And here, they said, pointing to the far end of the room where a freaky bunch were sitting silently, here are the people from the Windows 95 project who are going to help you out, Dave.
There are two things Cutler hates: Unix and GUIs. You don't say the word 'Unix' in his presence - you literally do not say it. You shouldn't say 'C++' either, as Bill himself gradually learned. And you don't whisper anything about GUIs either. Dave's likely to go through the roof - or the wall, especially if it's just a plaster wall as many of the walls in Redmond are.
Ballmer overwhelmed Cutler with hundreds of worthless programmers boated over in all haste from India and wherever, faster than Cutler could get rid of them. Cutler wasted more time just trying to keep these idiots out of his hair than he had to do his assigned job. No wonder he literally did go through the walls on more than one occasion, and no wonder he ultimately tired of the futile exercise and left.
Of course by then DEC had got wind of what was going on and sued. Cutler had taken DEC's own system crosstown to Redmond and didn't even try to hide the fact. Several websites had the complete source tree published online. It was dead easy for DEC to substantiate their claims. As per usual M$ settled out of court.
But by the early spring of 1996 - nine years ago - Cutler was gone. This is a guarded secret in Redmond. Cutler's name carries weight. Now and again M$ spin an interview with him that makes everyone think he's still a gray eminence there, but that's not even close to the truth. And officially Cutler still has a position but he's never around to do anything and that position is in title only - part of the bluff.
Cutler's very gone.
And it was in this context M$ had to attempt a total rewrite of NT. Cutler's code was the property of DEC. What Cutler and the Tribe had done now had to be scrapped and redone by - Microsofties?

# [Brief]
Reproduce the passage about Cutler, beginning at the words "But by the early" and stopping after "Cutler's very gone.", and replace "guarded secret" with "closely held secret".

# [Data extract]

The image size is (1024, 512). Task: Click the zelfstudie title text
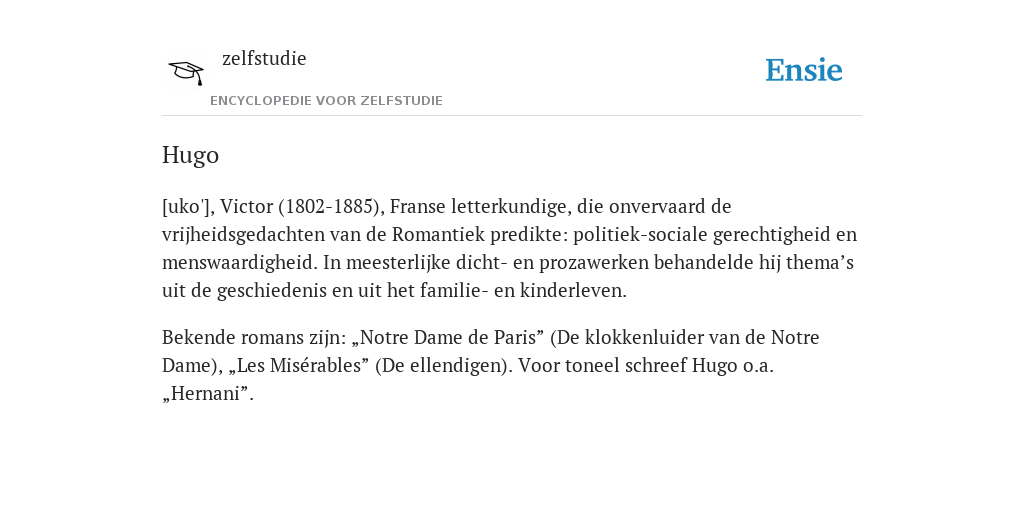coord(264,58)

# [Exercise response]
But by the early spring of 1996 - nine years ago - Cutler was gone. This is a closely held secret in Redmond. Cutler's name carries weight. Now and again M$ spin an interview with him that makes everyone think he's still a gray eminence there, but that's not even close to the truth. And officially Cutler still has a position but he's never around to do anything and that position is in title only - part of the bluff.
Cutler's very gone.